Situazione diversa per quanto riguarda la 🇫🇷Francia. Il paese transalpino capeggiato da Canal+ ha strappato i diritti nel 2013 a TF1, il quale li deteneva dal 1992, trasmettendo tutte le gare a pagamento fino al 2017. A metà della passata stagione è stato trovato un accordo in cui l’emittente francese permetterà di far tornare la F1 in chiaro (proprio su TF1, ndr) nel proprio paese, ma solo per quattro gare tra cui Monaco e Francia, mentre tutte le altre avranno solo una sintesi.
In 🇮🇹Italia si può dire che la situazione sia peggiorata rispetto al passato, ma per il momento è meno drastica rispetto agli altri grandi mercati. Si è passati da 9 gare in diretta e 11 in differita a solo quattro in contemporanea tra Sky e TV8. Le restanti 17, però, anziché essere trasmesse con 5 o 6 ore di ritardo, prenderanno il via 120 minuti dopo l’effettivo spegnimento dei semafori rossi del gran premio. Oltretutto a differenza di Francia, Gran Bretagna e Spagna, nel nostro paese le differite saranno trasmesse integralmente, come avvenuto negli ultimi 5 anni e non ci si dovrà accontentare di semplici sintesi da 30 o 60 minuti con le azioni principali.

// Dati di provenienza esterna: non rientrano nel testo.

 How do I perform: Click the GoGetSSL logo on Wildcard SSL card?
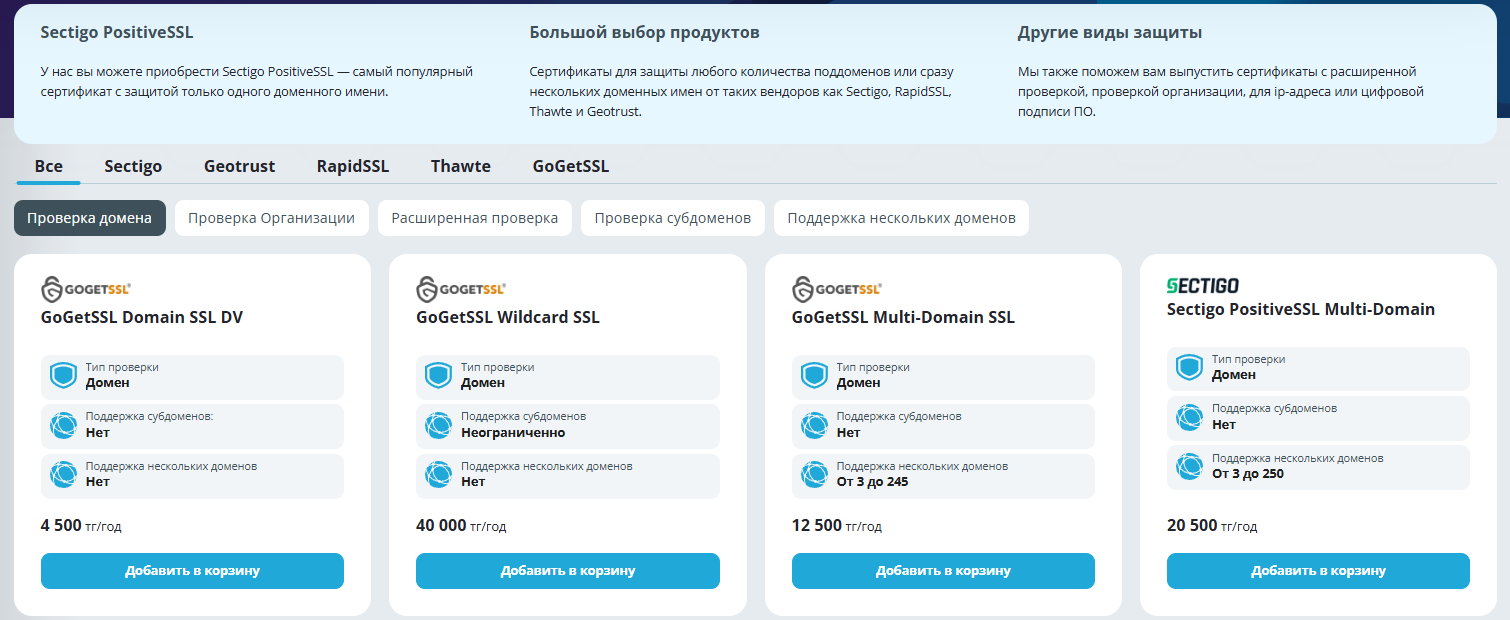[461, 289]
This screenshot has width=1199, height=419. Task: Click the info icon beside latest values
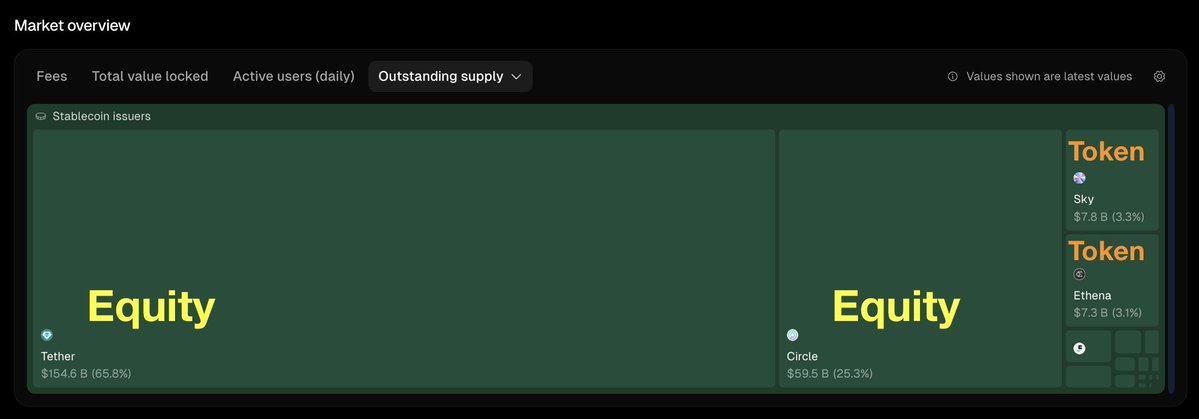(952, 76)
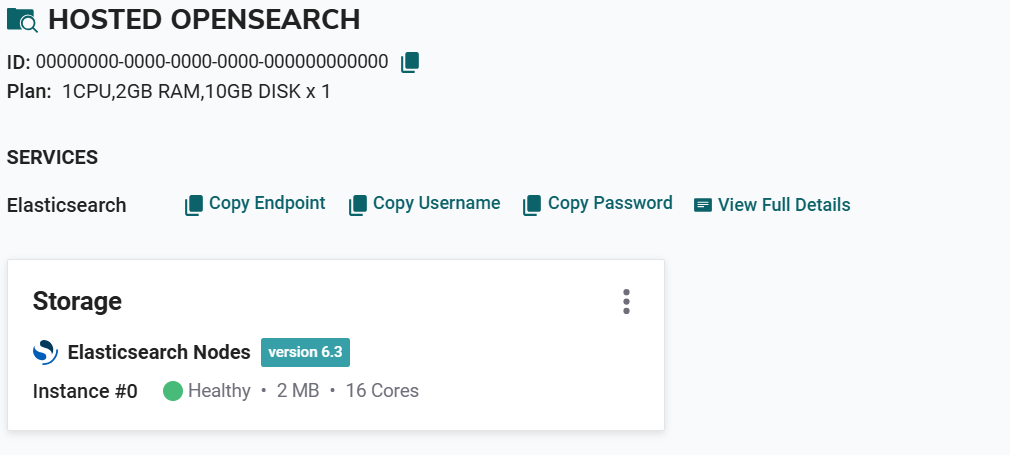Image resolution: width=1010 pixels, height=455 pixels.
Task: Click the Elasticsearch Nodes logo icon
Action: point(46,352)
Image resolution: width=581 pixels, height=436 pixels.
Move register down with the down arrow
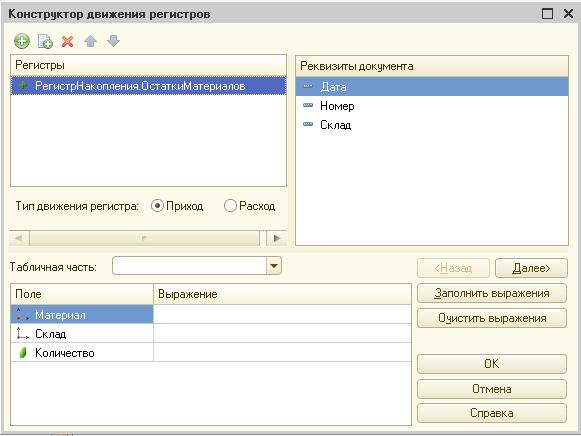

Solo la 🇩🇪Germania rimane l’unico grande mercato europeo ad avere tutta la Formula 1 in chiaro dato che proprio ieri uno dei giornalisti di Auto Motor und Sport ha dichiarato che Sky Deutschland non trasmetterà più le gare, lasciando tutto in mano alla rete free RTL. In questo caso si tratta della direzione contraria con le Pay TV (prima Premiere poi Sky, ndr) che abbandonano la scena dopo 22 stagioni consecutive, lasciando i fedeli tifosi alle mani della tv in chiaro che però ha una tendenza a mandare in onda molta, forse troppa (a detta dei tedeschi) pubblicità durante i gran premi.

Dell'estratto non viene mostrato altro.